* TO DO: Reproduce everything from the start of the rows down to the line containing "pyautogui.click(x=590, y=296)", swapping "icon" for "button" and leaving all else unchanged.

________________

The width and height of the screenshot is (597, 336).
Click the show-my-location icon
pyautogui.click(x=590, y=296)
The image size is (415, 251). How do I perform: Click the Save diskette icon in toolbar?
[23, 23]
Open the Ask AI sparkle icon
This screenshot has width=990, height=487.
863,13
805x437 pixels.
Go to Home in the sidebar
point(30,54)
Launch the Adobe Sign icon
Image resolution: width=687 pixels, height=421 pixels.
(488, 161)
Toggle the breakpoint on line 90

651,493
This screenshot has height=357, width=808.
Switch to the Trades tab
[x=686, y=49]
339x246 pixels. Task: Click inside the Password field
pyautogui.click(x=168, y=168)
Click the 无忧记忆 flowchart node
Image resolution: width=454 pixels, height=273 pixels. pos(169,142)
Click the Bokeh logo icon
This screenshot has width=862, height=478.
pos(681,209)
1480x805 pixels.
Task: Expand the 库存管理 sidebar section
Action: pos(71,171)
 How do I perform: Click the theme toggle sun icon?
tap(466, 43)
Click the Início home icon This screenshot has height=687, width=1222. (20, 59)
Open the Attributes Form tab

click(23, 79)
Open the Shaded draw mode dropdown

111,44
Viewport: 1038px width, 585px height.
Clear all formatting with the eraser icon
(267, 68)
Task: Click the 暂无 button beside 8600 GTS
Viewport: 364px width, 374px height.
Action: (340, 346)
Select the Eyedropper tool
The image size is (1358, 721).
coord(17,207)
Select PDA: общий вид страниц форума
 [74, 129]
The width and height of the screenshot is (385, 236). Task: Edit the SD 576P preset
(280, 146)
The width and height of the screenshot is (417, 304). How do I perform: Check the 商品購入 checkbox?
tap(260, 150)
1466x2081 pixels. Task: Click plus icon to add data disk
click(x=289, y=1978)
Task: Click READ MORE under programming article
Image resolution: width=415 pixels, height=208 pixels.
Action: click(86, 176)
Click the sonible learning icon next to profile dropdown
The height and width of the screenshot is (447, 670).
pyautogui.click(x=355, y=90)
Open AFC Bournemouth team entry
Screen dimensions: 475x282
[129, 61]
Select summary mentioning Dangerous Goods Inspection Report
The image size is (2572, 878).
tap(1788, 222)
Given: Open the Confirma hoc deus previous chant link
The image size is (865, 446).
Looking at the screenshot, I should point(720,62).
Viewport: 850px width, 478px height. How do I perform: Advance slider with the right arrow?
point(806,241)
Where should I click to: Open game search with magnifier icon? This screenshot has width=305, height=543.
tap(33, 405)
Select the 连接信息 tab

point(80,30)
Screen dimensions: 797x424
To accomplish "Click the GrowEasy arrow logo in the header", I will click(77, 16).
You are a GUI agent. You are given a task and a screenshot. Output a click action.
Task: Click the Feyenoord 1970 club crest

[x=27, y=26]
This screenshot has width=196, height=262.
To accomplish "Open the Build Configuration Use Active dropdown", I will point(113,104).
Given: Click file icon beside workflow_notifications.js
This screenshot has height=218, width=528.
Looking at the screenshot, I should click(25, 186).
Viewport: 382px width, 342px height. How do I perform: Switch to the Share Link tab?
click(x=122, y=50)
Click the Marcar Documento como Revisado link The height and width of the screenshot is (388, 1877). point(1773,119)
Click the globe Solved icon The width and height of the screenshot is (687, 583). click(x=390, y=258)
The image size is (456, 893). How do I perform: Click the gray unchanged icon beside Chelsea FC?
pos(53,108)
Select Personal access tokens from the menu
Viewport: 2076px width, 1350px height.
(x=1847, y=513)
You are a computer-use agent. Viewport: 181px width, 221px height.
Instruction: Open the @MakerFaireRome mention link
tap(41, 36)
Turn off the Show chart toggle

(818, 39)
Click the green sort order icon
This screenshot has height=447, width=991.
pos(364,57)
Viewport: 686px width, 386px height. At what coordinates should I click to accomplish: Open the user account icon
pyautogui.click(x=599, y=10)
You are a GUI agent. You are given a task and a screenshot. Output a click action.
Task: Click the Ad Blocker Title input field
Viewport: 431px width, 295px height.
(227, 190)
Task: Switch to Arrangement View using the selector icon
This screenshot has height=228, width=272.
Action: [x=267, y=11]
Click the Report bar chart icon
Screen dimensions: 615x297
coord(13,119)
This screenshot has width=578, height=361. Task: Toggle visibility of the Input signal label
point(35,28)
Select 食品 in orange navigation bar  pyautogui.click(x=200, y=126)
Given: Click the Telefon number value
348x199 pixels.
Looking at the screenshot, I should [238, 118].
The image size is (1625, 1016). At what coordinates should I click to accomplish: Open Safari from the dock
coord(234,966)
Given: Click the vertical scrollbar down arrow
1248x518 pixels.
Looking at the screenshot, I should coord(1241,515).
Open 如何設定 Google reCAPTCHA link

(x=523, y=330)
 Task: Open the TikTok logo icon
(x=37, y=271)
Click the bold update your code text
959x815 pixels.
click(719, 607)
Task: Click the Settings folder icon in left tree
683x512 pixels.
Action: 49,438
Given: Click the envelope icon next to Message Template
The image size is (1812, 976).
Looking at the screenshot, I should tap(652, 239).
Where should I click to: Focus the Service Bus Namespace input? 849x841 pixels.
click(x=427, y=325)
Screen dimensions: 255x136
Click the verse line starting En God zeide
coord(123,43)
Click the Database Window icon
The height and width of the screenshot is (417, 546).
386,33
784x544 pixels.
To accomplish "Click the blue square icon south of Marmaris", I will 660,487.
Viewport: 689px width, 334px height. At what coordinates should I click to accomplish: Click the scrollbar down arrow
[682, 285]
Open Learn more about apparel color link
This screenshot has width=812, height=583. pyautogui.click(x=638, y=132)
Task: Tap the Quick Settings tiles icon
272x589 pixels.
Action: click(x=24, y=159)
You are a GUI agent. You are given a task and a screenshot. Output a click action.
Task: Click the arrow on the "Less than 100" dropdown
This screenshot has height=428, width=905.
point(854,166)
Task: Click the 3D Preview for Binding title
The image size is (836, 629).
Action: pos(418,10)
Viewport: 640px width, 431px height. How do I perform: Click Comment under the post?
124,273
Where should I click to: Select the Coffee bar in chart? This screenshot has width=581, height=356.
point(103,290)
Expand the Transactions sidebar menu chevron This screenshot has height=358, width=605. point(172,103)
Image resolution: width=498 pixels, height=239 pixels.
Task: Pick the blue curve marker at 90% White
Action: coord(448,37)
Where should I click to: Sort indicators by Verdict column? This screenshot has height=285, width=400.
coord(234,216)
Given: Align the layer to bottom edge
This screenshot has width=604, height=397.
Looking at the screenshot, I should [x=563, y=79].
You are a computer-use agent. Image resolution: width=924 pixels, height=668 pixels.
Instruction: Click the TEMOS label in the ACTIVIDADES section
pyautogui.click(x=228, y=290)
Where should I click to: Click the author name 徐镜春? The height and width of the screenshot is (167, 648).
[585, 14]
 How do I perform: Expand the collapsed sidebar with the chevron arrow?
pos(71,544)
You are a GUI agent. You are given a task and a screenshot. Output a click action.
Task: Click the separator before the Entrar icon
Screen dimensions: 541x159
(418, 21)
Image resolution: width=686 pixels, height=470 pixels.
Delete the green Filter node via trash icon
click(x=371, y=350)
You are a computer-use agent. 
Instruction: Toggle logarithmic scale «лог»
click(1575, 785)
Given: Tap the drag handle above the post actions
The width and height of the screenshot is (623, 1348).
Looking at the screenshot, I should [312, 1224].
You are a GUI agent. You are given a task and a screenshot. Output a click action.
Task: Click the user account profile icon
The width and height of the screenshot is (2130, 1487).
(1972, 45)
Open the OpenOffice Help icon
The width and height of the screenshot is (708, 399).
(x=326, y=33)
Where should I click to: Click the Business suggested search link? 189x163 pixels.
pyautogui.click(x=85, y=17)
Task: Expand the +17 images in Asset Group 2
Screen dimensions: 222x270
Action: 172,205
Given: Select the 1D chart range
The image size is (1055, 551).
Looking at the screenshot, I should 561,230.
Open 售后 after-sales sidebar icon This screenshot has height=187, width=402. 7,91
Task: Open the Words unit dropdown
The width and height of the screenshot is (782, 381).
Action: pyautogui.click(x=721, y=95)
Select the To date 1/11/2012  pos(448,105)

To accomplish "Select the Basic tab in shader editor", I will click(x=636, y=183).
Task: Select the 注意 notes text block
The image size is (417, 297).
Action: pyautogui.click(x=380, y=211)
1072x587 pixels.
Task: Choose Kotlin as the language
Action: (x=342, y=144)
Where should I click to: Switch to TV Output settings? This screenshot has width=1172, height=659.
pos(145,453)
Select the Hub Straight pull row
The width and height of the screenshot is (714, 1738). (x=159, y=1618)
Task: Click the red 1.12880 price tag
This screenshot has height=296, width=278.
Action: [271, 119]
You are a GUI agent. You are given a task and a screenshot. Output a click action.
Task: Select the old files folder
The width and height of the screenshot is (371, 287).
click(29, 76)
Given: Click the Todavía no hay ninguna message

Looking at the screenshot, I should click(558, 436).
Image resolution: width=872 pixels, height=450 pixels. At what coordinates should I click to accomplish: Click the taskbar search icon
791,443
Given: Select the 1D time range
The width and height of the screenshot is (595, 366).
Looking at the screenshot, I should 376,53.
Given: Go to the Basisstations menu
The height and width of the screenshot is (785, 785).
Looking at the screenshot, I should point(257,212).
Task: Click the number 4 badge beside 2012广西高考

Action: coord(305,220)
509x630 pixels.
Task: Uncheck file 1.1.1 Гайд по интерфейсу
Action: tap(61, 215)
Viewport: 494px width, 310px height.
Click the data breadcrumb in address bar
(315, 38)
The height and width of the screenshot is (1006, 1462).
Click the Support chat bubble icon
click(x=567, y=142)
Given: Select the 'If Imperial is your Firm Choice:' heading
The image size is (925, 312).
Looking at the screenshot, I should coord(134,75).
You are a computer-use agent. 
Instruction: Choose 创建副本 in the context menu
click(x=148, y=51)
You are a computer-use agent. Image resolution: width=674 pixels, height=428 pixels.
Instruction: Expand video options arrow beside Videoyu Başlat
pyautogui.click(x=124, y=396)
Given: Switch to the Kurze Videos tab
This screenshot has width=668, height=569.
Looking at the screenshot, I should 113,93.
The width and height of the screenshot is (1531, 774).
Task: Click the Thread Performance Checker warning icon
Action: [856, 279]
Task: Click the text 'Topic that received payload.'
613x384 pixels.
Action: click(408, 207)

________________

* CORRECT RESULT:
The width and height of the screenshot is (597, 336).
Click the show-my-location button
pyautogui.click(x=590, y=296)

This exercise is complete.